Per morir ai trop aimat viure
e per viure asirat morir.
Qu’es aquò que bul dins ma clòsca ?
Tròp me manca lo temps de viure ! (Lesfargues 2004, 12-13)
À peine ai-je eu le temps de vivre,
la mort s’invite dans ma tête.
Le temps me manque pour mourir.
Belle vie, hélas ! beau mourir,
je ne donne ma tête à personne,
dieu et diable me laissent vivre !
Pour mourir, j’ai trop aimé vivre,
pour vivre, trop haï la mort.
C’est quoi, ce qui bout dans mon crâne ?
Qu’il me manque le temps de vivre !
Deux lectures peuvent être invoquées : la première, immédiate, est celle de l’écoulement du temps qui conforme le poète aux regrets d’une vieillesse redoutée et néanmoins présente – Lesfargues a près de quatre-vingts ans quand il écrit ce poème – ; la seconde institue un dialogue avec le temps qui devient de plus en plus « mesuré », non seulement parce qu’il serait compté, mais également parce qu’il convient d’en repérer les strates et les sanctions. Ainsi, le fil des jours qui déterminent le temps devient ce chemin qu’il est nécessaire d’emprunter tout en scandant le temps, en lui donnant la mesure dont il a besoin afin que l’on puisse le nommer. Les saisons se succèdent dans un rythme effréné où seuls le printemps et l’hiver prennent place ; le temps qui reste, s’il semble se rétrécir, est aussi celui du poème qui s’écrit, comme si l’œuvre appartenait déjà au passé. L’œuvre, peut-être, mais par le fait même de la création retrouvée et par l’incantation adressée au temps, la force de la parole poétique reprend ses droits pour dire finalement que si « la fèsta / es per tu clavada » il faut s’estimer heureux d’avoir « lo còr nafrat ». Cette blessure du cœur, celui abandonné à Ujué, celui des troubadours et des poètes espagnols, Cernuda et Machado notamment, celui déposé aux rives des fleuves est de surcroît celui de la poésie, de tous les poèmes. Paradoxalement, c’est par cette souffrance que le poème se fait jour, s’établit et que la parole prend enfin son envol. Nul dolorisme ostentatoire, mais une évidence que l’on ne peut nier : la parole poétique est un corollaire de la douleur d’être des « còrs nafrats » et par l’effet du dire, si nul apaisement est pérenne, l’énonciation vient à point afin d’exister. Contrairement à ce que l’on pourrait penser à la première lecture, ces trois poèmes regroupés sous un même titre ne sont pas des vers trahissant un désespoir ; s’ils expriment une douleur face au temps qui désormais devient plus court, ils sont les témoins, par l’établissement et la force de l’affirmation, du souffle primordial de la poésie qui se love dans une éternité retrouvée.

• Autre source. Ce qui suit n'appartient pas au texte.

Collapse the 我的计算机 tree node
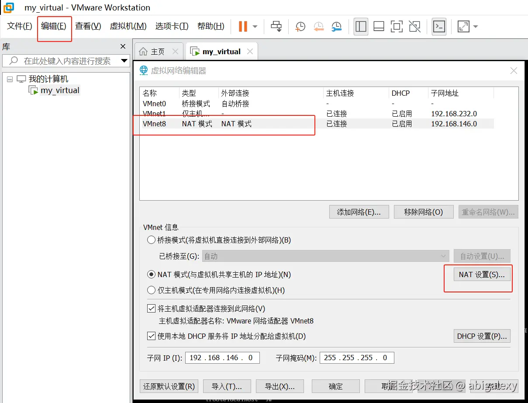This screenshot has width=528, height=403. click(10, 78)
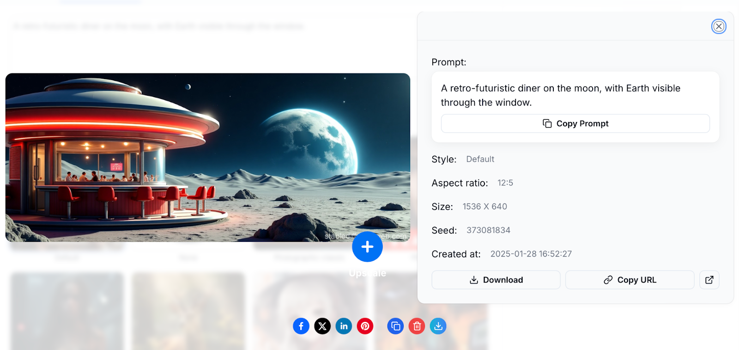Share image on LinkedIn
739x350 pixels.
click(x=344, y=326)
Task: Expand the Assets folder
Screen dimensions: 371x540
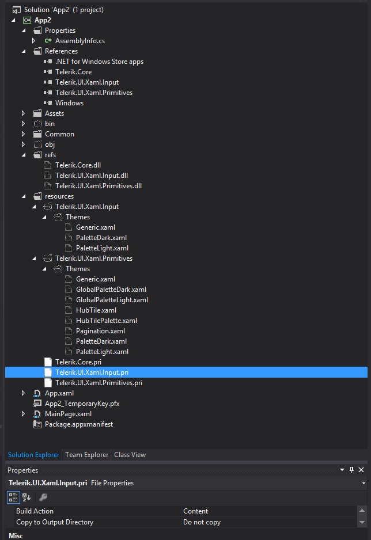Action: (x=24, y=113)
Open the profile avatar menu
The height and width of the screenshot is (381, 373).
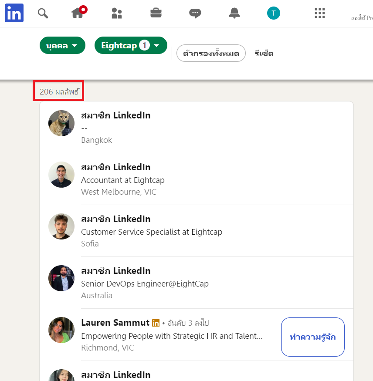coord(274,13)
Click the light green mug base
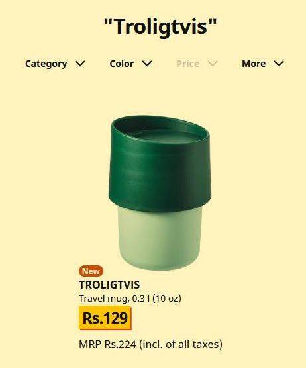Image resolution: width=306 pixels, height=368 pixels. [160, 238]
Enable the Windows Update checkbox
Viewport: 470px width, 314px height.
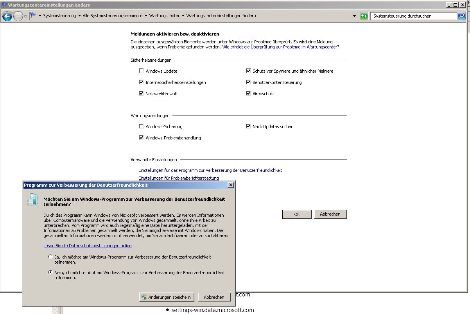(141, 71)
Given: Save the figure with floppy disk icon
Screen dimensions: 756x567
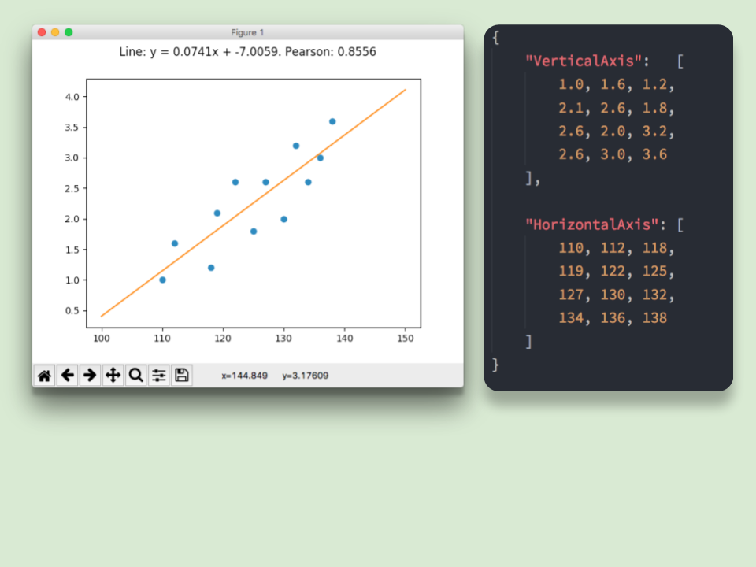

Ces quelques éléments de réflexion sur la poésie de Bernard Lesfargues ne sont que peu de choses et il conviendrait qu’ils soient poursuivis par d’autres analyses, bien plus profondes. Relevons toutefois que certains motifs, certains thèmes reviennent constamment dans cette œuvre. Philippe Gardy en a relevé quelques-uns ; ils concordent avec nos intuitions, car ce ne sont que des intuitions que nous entendons livrer ici. Aller plus loin, cela serait se confronter avec un texte poétique qui pour nous est indissociable de l’homme qui en fut le créateur. Nous pouvons douter de notre capacité à mener une telle critique. Mais ce dont nous ne doutons pas, c’est de l’intérêt et de la valeur de cette poésie qui, sans bruit, sans effets tonitruants, s’est installée patiemment dans la littérature d’oc et nul doute que ce sera pour très longtemps.